Why the changing climate doesn’t necessitate a changed diet

Vivien Sweet

At this point, nearly everyone has seen the headlines: Australia is ablaze, Indonesia is underwater, and Antarctica is melting. Though it may seem as if we, as Americans, are far removed from those environmental disasters, two Saturdays ago, the temperature reached a high of 68 degrees Fahrenheit—over 30 degrees above an average January weekend in New York as recorded over the years.
There is no doubt that something is terribly wrong with the state of the global climate. As my sister constantly reminds me, we have fewer than ten years left before the earth becomes 1.5 degrees warmer. Although that increase may seem marginal on paper, such a rise in temperature will set off a series of chain crises: sea levels would soar and flood coastal cities, over a billion individuals would be exposed to extreme heat waves, the Arctic would be ice-free, and millions of animals would lose their natural habitats.
..............................
§ **ACTIVITY**
From the climate and diet article, reproduce word for word the passage that opens with the words containing "Vivien Sweet" and closes with "over the years.".

Collection entries:
..............................
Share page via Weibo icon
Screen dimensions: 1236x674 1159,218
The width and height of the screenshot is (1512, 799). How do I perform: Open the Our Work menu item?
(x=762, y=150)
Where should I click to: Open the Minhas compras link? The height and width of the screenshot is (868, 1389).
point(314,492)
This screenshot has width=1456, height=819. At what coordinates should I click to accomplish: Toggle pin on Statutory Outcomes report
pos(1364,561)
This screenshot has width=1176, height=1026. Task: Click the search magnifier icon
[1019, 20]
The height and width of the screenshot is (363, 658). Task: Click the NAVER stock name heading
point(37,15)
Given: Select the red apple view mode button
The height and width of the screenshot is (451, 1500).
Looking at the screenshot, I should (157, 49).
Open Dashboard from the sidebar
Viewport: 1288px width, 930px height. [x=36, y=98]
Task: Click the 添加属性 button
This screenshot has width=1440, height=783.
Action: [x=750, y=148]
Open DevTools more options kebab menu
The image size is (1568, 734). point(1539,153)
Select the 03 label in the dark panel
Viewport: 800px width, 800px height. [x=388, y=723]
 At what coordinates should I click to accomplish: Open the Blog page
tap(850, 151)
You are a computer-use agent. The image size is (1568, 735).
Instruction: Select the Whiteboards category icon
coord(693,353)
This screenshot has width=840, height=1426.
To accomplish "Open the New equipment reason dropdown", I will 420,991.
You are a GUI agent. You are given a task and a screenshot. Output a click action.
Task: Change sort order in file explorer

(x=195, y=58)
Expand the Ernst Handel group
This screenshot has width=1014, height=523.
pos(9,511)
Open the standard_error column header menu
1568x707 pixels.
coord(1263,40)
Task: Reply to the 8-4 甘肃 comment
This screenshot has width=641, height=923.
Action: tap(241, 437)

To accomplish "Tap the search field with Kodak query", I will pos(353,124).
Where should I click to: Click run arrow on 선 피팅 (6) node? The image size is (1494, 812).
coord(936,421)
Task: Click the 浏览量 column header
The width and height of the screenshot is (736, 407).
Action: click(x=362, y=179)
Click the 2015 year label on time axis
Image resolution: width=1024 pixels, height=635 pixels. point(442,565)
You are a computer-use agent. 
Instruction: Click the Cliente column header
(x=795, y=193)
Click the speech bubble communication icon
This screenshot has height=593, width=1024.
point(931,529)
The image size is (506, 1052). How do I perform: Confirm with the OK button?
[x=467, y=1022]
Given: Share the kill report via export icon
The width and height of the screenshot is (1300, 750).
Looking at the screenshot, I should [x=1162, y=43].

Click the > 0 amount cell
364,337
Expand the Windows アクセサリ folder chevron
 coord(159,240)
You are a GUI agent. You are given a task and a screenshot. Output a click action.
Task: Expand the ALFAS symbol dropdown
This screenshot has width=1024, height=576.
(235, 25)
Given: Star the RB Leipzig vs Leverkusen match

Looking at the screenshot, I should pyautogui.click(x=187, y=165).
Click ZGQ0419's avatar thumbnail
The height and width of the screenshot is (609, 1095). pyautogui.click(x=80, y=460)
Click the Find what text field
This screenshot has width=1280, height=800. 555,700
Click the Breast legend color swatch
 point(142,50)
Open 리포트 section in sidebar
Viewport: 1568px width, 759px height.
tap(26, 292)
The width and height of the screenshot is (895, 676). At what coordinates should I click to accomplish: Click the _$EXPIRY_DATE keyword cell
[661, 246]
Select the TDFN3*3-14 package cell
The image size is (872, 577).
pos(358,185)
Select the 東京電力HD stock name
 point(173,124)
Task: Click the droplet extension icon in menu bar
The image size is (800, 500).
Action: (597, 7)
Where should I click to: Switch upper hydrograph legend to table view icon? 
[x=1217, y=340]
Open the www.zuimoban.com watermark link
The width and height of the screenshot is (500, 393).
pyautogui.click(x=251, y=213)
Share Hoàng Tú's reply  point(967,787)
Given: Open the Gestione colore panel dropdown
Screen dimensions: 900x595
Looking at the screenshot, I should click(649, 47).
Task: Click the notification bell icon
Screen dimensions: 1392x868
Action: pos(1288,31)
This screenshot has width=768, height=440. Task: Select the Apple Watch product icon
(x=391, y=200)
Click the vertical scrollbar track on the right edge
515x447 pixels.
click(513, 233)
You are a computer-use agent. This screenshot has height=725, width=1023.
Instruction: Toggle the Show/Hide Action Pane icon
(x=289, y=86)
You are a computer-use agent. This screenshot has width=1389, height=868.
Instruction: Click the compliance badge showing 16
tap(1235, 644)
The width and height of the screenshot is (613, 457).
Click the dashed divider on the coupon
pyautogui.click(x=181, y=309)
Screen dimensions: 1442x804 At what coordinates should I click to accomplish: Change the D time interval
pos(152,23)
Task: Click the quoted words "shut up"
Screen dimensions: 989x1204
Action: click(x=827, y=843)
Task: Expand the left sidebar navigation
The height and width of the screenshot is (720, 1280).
..............................
§ **ANSWER BELOW**
Vivien Sweet

At this point, nearly everyone has seen the headlines: Australia is ablaze, Indonesia is underwater, and Antarctica is melting. Though it may seem as if we, as Americans, are far removed from those environmental disasters, two Saturdays ago, the temperature reached a high of 68 degrees Fahrenheit—over 30 degrees above an average January weekend in New York as recorded over the years.